Denn neben den schulischen Leistungen kommt es auf die sogenannten Soft Skills an. Wer diese gekonnt einsetzt, hat trotz schlechter Noten gute Aussichten auf einen Ausbildungsplatz. Betriebe interessieren sich nämlich vor allem für das berufliche Potential ihres Bewerbers.

Mathe 5, Deutsch 3 und in Englisch eine 4? Das sieht erstmal nicht so toll aus. Das muss aber nicht heißen, dass die Zukunftsperspektiven nicht rosig sein können. Denn Betriebe achten bei der Bewerbung zwar auch auf die Schulnoten, insgesamt kommt es ihnen aber auf das Potential des Bewerbers an.

Wer eine ansprechende Bewerbung vorweist, die die eigenen Interessen und das Können überzeugend kommuniziert, der kann trotz schlechter Noten beim Personalchef punkten. In vielen Berufen sind zudem praktische Fähigkeiten gefragt, die nichts mit den schulischen Anforderungen zu haben. Es lohnt sich also, sich nicht von den eigenen schlechten Noten einschüchtern zu lassen, sondern selbstbewusst aufzutreten. Dann klappt es auch mit dem Ausbildungsplatz.

Mit Soft Skills punkten

Wer ein schlechtes Schulzeugnis hat, kann die Defizite in einer Bewerbung oder im Bewerbungsgespräch mit den sog. Soft Skills ausgleichen. Zu den Soft Skills gehören Kompetenzen, die der Bewerber jenseits seiner schulischen Bildung mitbringt.

Es handelt sich also um persönliche Eigenschaften, die als Schlüsselkompetenzen überaus wichtig für den Ausbildungsberuf sein können. Zu diesen Eigenschaften gehören ein freundliches Auftreten, Zuverlässigkeit, Pünktlichkeit, Fleiß und Engagement. Aber auch Kommunikationsstärke und Organisationstalent sind Eigenschaften, mit denen sich eine 5 in Mathe ausradieren lässt. Denn was für den Betreib zählt sind keine Noten, sondern der ganze Mensch.

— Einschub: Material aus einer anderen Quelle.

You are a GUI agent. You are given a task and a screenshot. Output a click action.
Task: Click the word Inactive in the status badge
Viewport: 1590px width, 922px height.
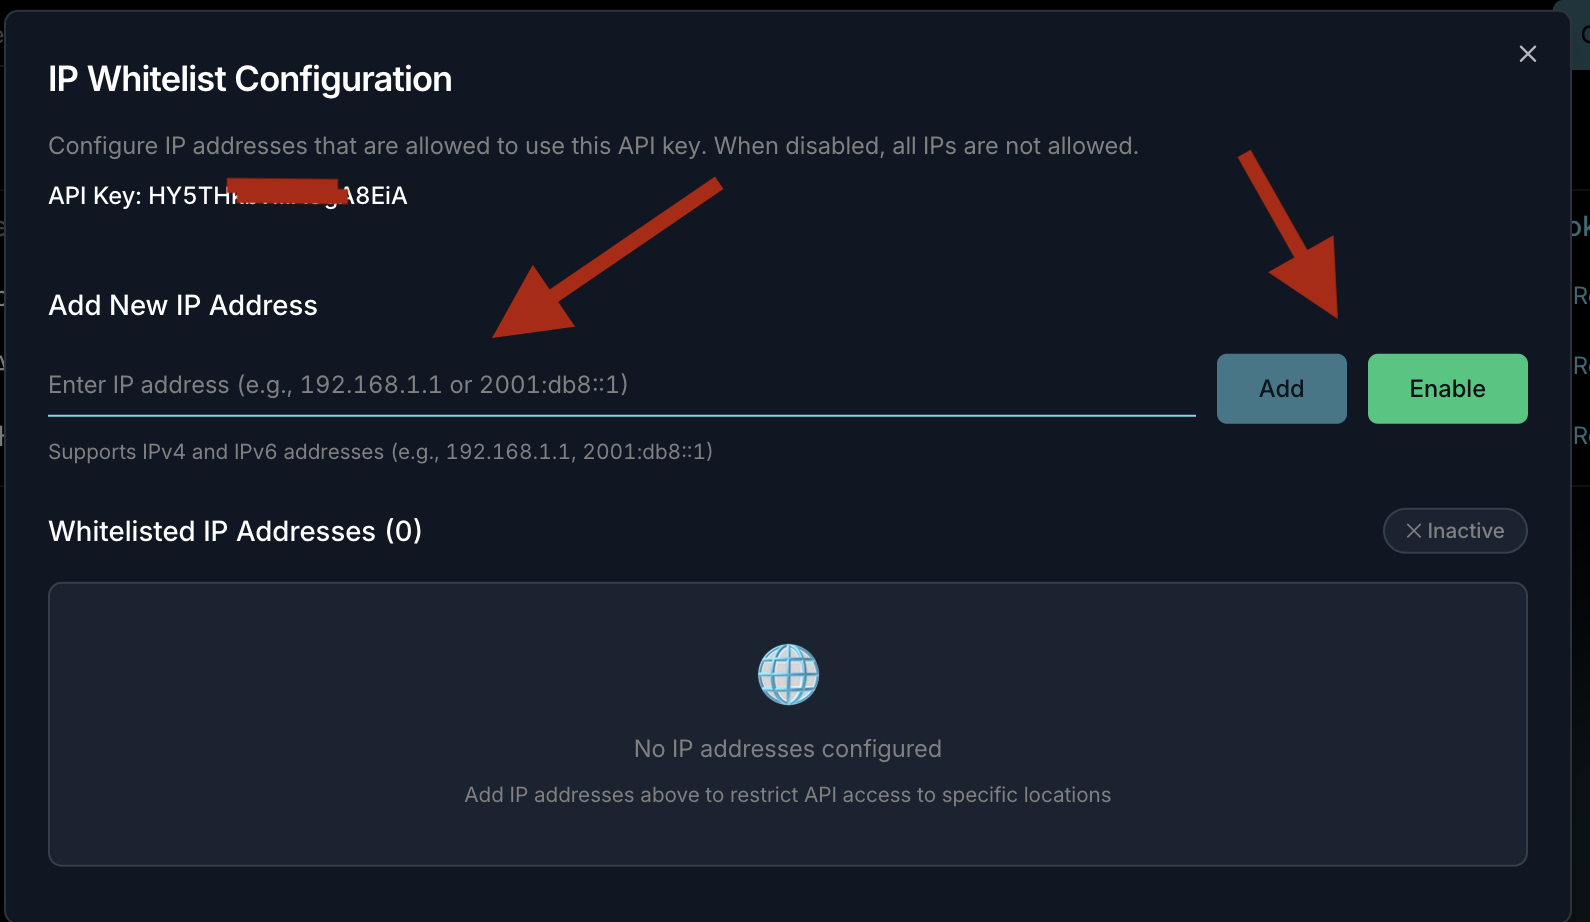(1465, 531)
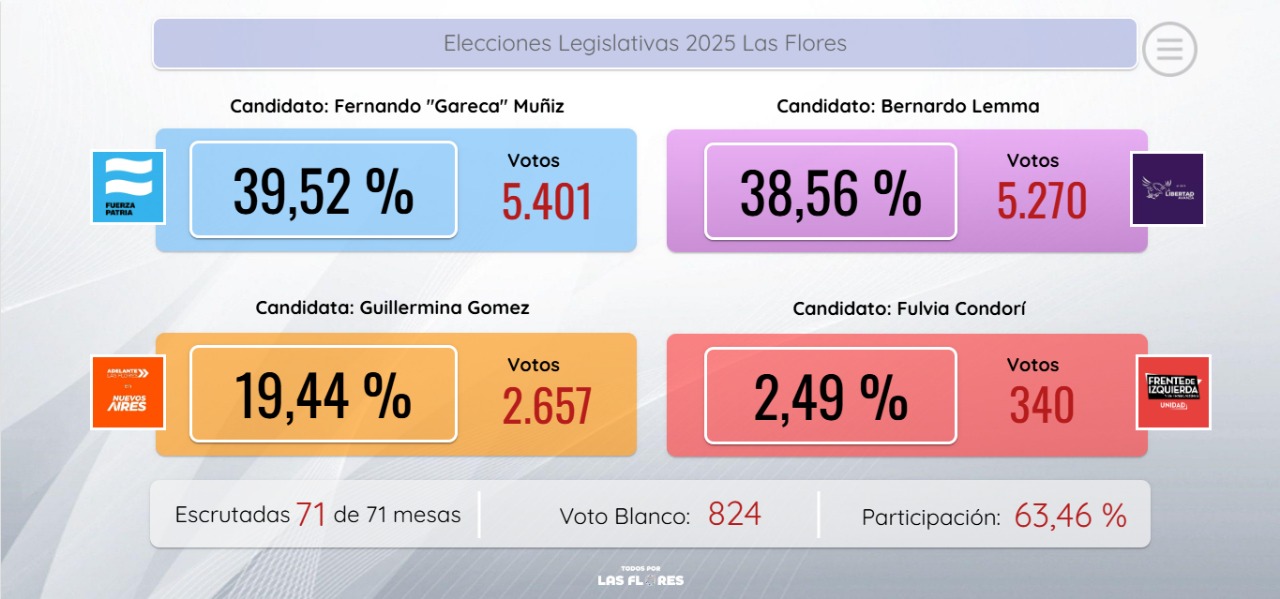This screenshot has height=599, width=1280.
Task: Click the Escrutadas 71 de 71 mesas text
Action: pos(318,515)
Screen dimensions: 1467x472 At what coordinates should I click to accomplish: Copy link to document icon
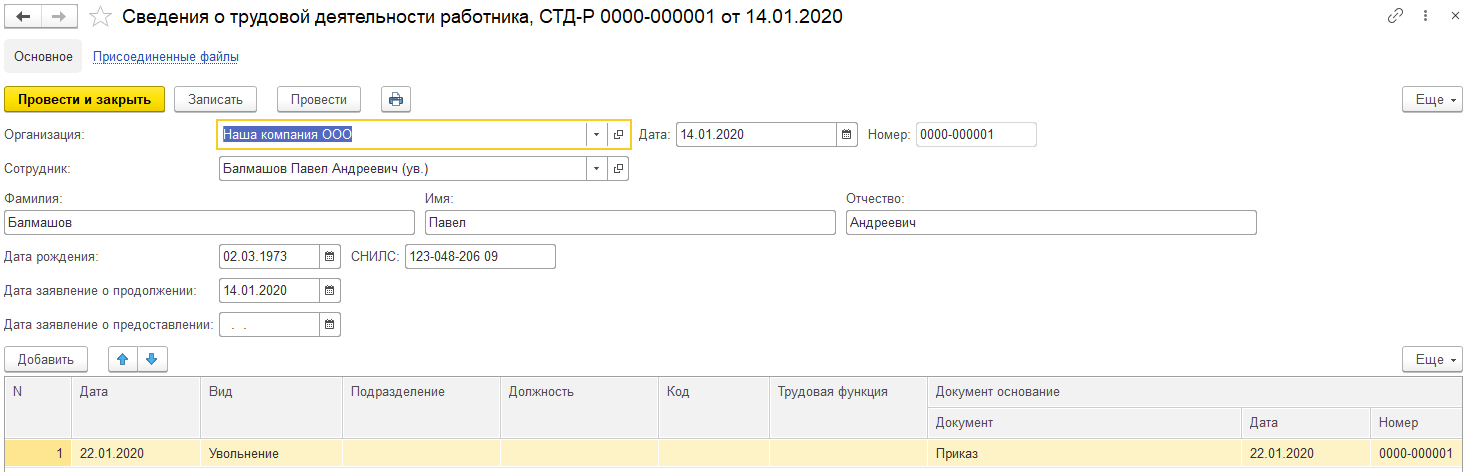pyautogui.click(x=1396, y=17)
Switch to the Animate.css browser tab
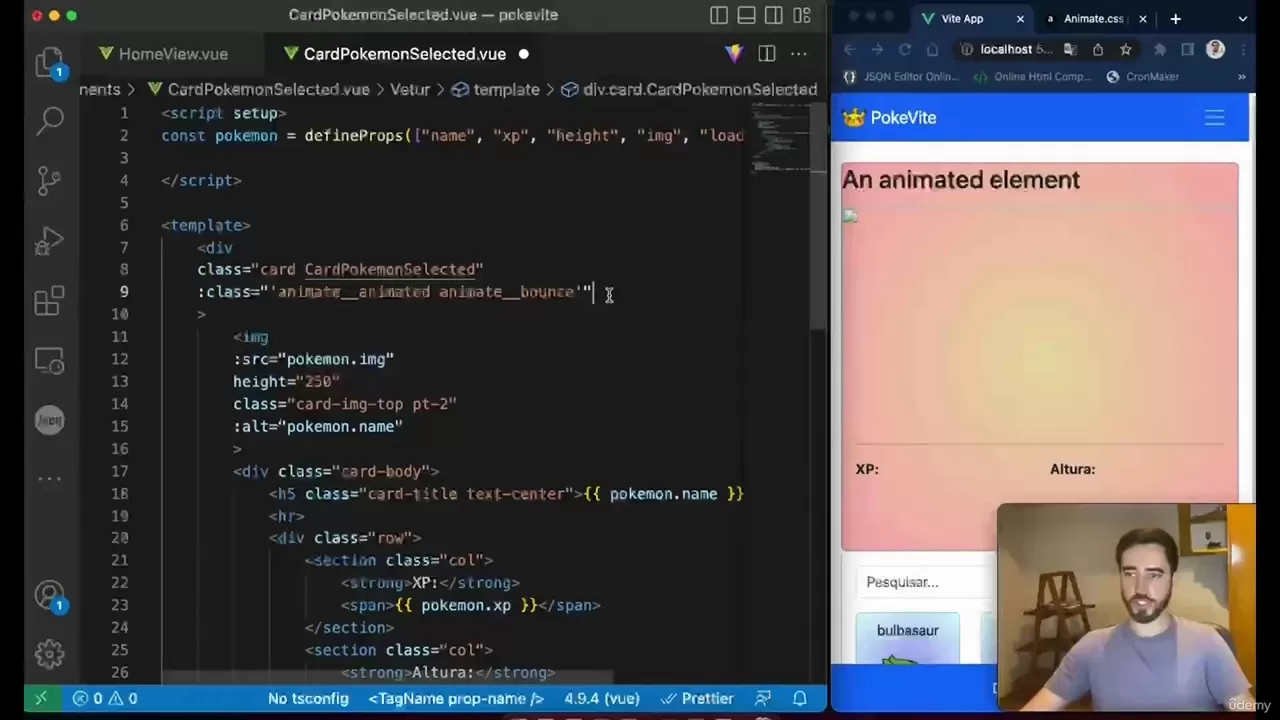The height and width of the screenshot is (720, 1280). pos(1095,18)
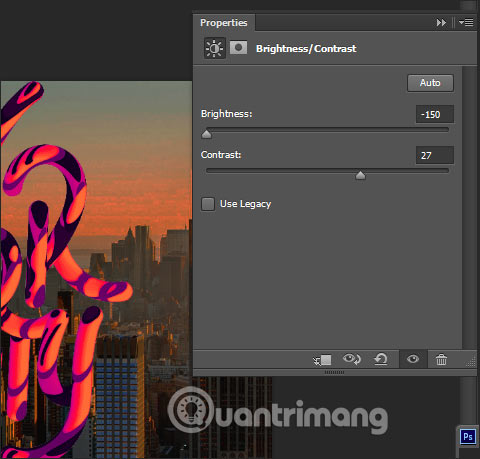Click the Photoshop Ps icon at bottom right
Screen dimensions: 480x459
467,436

Um den ganzen Menschen unter die Lupe nehmen zu können, werden im Bewerbungsverfahren Assessment-Center eingesetzt. Hier werden in Gruppenarbeiten und Präsentationen sowohl das Verhalten, als auch die praktischen Kompetenzen des Bewerbers ermittelt.

Es besteht dennoch die Möglichkeit, bereits in der schriftlichen Bewerbung mit Soft Skills zu überzeugen. Dies kann z.B. über den Verweis auf ehrenamtliches Engagement geschehen, welches den Personalchef gewiss nicht unbeeindruckt lässt. Denn ehrenamtliches Engagement bezeugt die eigene Bereitschaft, sich selbst in die Gesellschaft gestaltend einzubringen. Soft Skills sind also wesentliche Merkmale, auf die ein Betrieb bei seinen Mitarbeitern nicht verzichten kann, wenn er erfolgreich sein will.